### ARTICLE
Discretionary factors in considering leave

Whether a different decision by ACAT would have improved Mr Glass’s position

  1. Mr Glass’s submissions included a discussion of how matters might have turned out if ACAT had agreed to review ACTPLA’s treatment of the advice of the Conservator; I assume this was Mr Glass’s way of explaining how his position would have been improved if he had successfully appealed against ACAT’s approval of the amended development proposal (see [9(b)] above).

  1. Mr Glass’s submission involved an elaborate hypothesis under which a successful appeal would first have operated to unravel the approval process from the time the development application was first referred to the Conservator. Mr Glass’s hypothetical scenario involved the following steps in the second approval process:

(a)The Conservator, second time around, would have given different advice to ACTPLA: Mr Glass provided a draft of what he said was the “correct advice” for the Conservator to give, being in essence that the development application was not supported because none of the 40-odd regulated trees fulfilled the criteria for removal under the Tree Protection Act for removal, and all removals would have had to be considered under the Planning Act.

(b)The Conservator’s opposition to the removal of the large number of trees would have required ACTPLA to satisfy the requirements of s 119(2) by considering applicable guidelines, realistic alternatives, and whether approving the development would be “consistent with the objects of the territory plan”.

(c)There was a reasonable doubt that all the trees would have again been approved for removal under the Planning Act, because ACTPLA would have found it difficult to satisfy s 119(2), in particular because:

(i)the Tree Management Plan Guidelines (at [52] above) would have prevented or constrained removal of the trees;

(ii)no “realistic alternatives” to the removal of the trees would have been  found;  and

(iii)the removal of the large number of trees “would seem to be inconsistent with the objectives of the Territory Plan” by reference to the Plan’s “Statement of Strategic Directions”, which notes (at 2.16) that “special attention will be given to … protecting vegetation”.

### TASK 1
According to the passage on Mr Glass's hypothetical appeal, what matters would ACTPLA have had to consider to satisfy s 119(2)? List them all.
### TASK 2
Carry on the passage about Mr Glass's hypothetical appeal, starting right after its last sentence.

### DATA SECTION

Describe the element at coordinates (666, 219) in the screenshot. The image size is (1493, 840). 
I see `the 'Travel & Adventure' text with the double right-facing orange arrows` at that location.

### EXERCISE RESPONSE 1
- Applicable guidelines
- Realistic alternatives
- Whether approving the development would be "consistent with the objects of the territory plan"

### EXERCISE RESPONSE 2
  1. Curiously, Mr Glass’s submissions did not articulate the further consequence of ACTPLA being unable to satisfy the requirements of s 119(2), being that it could not have approved the development proposal. Instead, his hypothesis concluded with the claim of a reasonable doubt that all the trees concerned would be able to be removed (I mention in passing that I do not understand the particular significance of the claim of “reasonable doubt” in this context).

  1. There were various problems with Mr Glass’s hypothetical, starting from his assertion that, once the process was re-opened, the Conservator would have given quite different advice about the removal of trees. I do not intend to spend time dissecting Mr Glass’s claims about why the Conservator’s original advice was wrong, except to note in general terms that the Tree Protection Act does not seem to me to be aimed at preventing any development in the Territory that threatens a protected tree, but to be part of a scheme by which competing interests (environmental, social and economic) can be balanced and managed to the benefit of the community as a whole. Sometimes, unfortunately, that will involve the removal of a protected tree.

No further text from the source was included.